Work instructions. Every entry below is to be retyped exactly as it appears.

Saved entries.
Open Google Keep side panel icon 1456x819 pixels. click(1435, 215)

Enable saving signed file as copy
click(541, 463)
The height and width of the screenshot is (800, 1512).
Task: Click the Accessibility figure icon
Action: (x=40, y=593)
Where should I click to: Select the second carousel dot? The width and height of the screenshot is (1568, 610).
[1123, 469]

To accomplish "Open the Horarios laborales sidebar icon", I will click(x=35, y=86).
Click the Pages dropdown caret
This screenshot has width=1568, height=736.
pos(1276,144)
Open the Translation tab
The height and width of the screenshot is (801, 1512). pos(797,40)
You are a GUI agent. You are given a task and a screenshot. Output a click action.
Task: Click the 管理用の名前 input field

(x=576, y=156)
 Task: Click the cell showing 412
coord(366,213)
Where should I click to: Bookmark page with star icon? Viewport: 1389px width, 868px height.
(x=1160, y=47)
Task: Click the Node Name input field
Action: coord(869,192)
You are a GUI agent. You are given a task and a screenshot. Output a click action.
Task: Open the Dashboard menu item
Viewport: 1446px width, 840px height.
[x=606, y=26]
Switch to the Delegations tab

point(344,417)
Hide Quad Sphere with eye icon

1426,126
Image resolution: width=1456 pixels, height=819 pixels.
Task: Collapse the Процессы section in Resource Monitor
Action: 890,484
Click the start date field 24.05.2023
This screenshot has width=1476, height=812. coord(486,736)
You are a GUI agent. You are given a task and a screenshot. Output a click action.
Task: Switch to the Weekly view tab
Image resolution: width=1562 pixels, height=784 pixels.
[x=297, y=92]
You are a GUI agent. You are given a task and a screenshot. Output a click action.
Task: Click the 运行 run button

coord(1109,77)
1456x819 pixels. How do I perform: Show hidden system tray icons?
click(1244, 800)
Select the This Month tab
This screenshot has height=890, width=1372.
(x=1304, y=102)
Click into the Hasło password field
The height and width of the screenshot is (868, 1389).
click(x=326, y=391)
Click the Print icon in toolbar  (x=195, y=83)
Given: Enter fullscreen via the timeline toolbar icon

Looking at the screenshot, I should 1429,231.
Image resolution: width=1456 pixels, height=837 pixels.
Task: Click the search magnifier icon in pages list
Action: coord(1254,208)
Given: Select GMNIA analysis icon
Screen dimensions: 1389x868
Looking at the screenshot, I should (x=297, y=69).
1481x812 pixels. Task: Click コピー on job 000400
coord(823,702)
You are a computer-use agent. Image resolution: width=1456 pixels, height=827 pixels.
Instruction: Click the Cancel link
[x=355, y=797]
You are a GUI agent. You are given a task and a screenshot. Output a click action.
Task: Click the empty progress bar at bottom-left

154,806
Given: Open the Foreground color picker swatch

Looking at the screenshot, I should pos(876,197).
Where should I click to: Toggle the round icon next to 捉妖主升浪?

Solution to the exercise.
Open Google Keep side panel icon 1456x819 pixels. click(1435, 215)

Enable saving signed file as copy
click(541, 463)
The height and width of the screenshot is (800, 1512).
Task: Click the Accessibility figure icon
Action: (x=40, y=593)
Where should I click to: Select the second carousel dot? The width and height of the screenshot is (1568, 610).
[1123, 469]

To accomplish "Open the Horarios laborales sidebar icon", I will click(x=35, y=86).
Click the Pages dropdown caret
This screenshot has width=1568, height=736.
pos(1276,144)
Open the Translation tab
The height and width of the screenshot is (801, 1512). pos(797,40)
You are a GUI agent. You are given a task and a screenshot. Output a click action.
Task: Click the 管理用の名前 input field

(x=576, y=156)
 Task: Click the cell showing 412
coord(366,213)
Where should I click to: Bookmark page with star icon? Viewport: 1389px width, 868px height.
(x=1160, y=47)
Task: Click the Node Name input field
Action: coord(869,192)
You are a GUI agent. You are given a task and a screenshot. Output a click action.
Task: Open the Dashboard menu item
Viewport: 1446px width, 840px height.
[x=606, y=26]
Switch to the Delegations tab

point(344,417)
Hide Quad Sphere with eye icon

1426,126
Image resolution: width=1456 pixels, height=819 pixels.
Task: Collapse the Процессы section in Resource Monitor
Action: 890,484
Click the start date field 24.05.2023
This screenshot has width=1476, height=812. coord(486,736)
You are a GUI agent. You are given a task and a screenshot. Output a click action.
Task: Switch to the Weekly view tab
Image resolution: width=1562 pixels, height=784 pixels.
[x=297, y=92]
You are a GUI agent. You are given a task and a screenshot. Output a click action.
Task: Click the 运行 run button

coord(1109,77)
1456x819 pixels. How do I perform: Show hidden system tray icons?
click(1244, 800)
Select the This Month tab
This screenshot has height=890, width=1372.
(x=1304, y=102)
Click into the Hasło password field
The height and width of the screenshot is (868, 1389).
click(x=326, y=391)
Click the Print icon in toolbar  (x=195, y=83)
Given: Enter fullscreen via the timeline toolbar icon

Looking at the screenshot, I should 1429,231.
Image resolution: width=1456 pixels, height=837 pixels.
Task: Click the search magnifier icon in pages list
Action: coord(1254,208)
Given: Select GMNIA analysis icon
Screen dimensions: 1389x868
Looking at the screenshot, I should (x=297, y=69).
1481x812 pixels. Task: Click コピー on job 000400
coord(823,702)
You are a computer-use agent. Image resolution: width=1456 pixels, height=827 pixels.
Instruction: Click the Cancel link
[x=355, y=797]
You are a GUI agent. You are given a task and a screenshot. Output a click action.
Task: Click the empty progress bar at bottom-left

154,806
Given: Open the Foreground color picker swatch

Looking at the screenshot, I should pos(876,197).
Where should I click to: Toggle the round icon next to 捉妖主升浪?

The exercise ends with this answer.